Thomas Edward Crowther KC (born May 1970) is a practising British barrister.
He was a Circuit Judge from 2013 to 2018 and chaired the Independent Inquiry into Telford Child Sexual Exploitation from 2019 to 2022.

== Career ==

Crowther qualified B.Sc.(Hons), B.A.(Hons) from Exeter University.
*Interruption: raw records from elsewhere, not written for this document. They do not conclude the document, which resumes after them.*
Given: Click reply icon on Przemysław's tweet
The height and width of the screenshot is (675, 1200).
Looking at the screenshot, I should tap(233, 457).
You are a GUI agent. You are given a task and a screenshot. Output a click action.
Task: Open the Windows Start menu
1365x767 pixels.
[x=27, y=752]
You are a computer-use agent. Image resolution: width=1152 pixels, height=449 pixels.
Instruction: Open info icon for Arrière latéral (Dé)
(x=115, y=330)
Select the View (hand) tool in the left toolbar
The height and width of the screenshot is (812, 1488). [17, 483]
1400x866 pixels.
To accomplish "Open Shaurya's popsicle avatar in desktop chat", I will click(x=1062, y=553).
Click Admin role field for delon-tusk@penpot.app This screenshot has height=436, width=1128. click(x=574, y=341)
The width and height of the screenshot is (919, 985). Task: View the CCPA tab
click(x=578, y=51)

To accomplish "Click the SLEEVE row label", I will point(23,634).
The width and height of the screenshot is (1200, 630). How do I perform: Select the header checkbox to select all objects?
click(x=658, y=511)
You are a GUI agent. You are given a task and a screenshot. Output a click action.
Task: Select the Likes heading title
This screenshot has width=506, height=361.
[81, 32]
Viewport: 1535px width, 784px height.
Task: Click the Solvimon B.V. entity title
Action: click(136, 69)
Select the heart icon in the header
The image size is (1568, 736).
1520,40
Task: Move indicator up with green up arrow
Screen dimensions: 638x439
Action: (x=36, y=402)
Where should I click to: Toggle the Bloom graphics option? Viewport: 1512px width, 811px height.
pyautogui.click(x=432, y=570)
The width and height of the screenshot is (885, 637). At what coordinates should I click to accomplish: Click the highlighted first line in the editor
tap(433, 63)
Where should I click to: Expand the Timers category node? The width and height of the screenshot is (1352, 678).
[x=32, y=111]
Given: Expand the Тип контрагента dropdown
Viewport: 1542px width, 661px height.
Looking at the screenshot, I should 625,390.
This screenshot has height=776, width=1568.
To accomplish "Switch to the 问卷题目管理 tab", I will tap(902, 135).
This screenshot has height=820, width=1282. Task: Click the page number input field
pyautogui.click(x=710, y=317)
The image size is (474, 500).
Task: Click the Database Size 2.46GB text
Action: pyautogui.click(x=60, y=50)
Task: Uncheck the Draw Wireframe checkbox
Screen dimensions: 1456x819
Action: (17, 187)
He became a barrister in 1993 and Queen's Counsel in 2013. Crowther was a founder member of Apex Chambers, Cardiff in 2007 and head of chambers in 2012–13.

He held fee-paid (part time) judicial roles as a judge of the Asylum and Immigration Tribunal (later the First-Tier Tribunal, Immigration and Asylum Chamber) 2006–2013, as a Recorder 2009–2013, and as an associate Judge of the Sovereign Bases of Akrotiri and Dhekelia 2015–2020.

As a Circuit Judge he was assigned to the Wales Circuit on 24 July 2013 and resigned from the circuit bench on 5 December 2018 to return to legal practice.

Following return to legal practice, Crowther joined Serjeants' Inn Chambers, London, in February 2019. Since 2023 he has been a member of 23ES.

In June 2019, he was appointed as Chair of the Independent Inquiry into Telford Child Sexual Exploitation. The Inquiry's Report was published in four volumes in July 2022, and he published a review of implementation of recommendations in July 2024 .

He was a panel chair for the Council of the Inns of Court Disciplinary Pool from 2020-2026.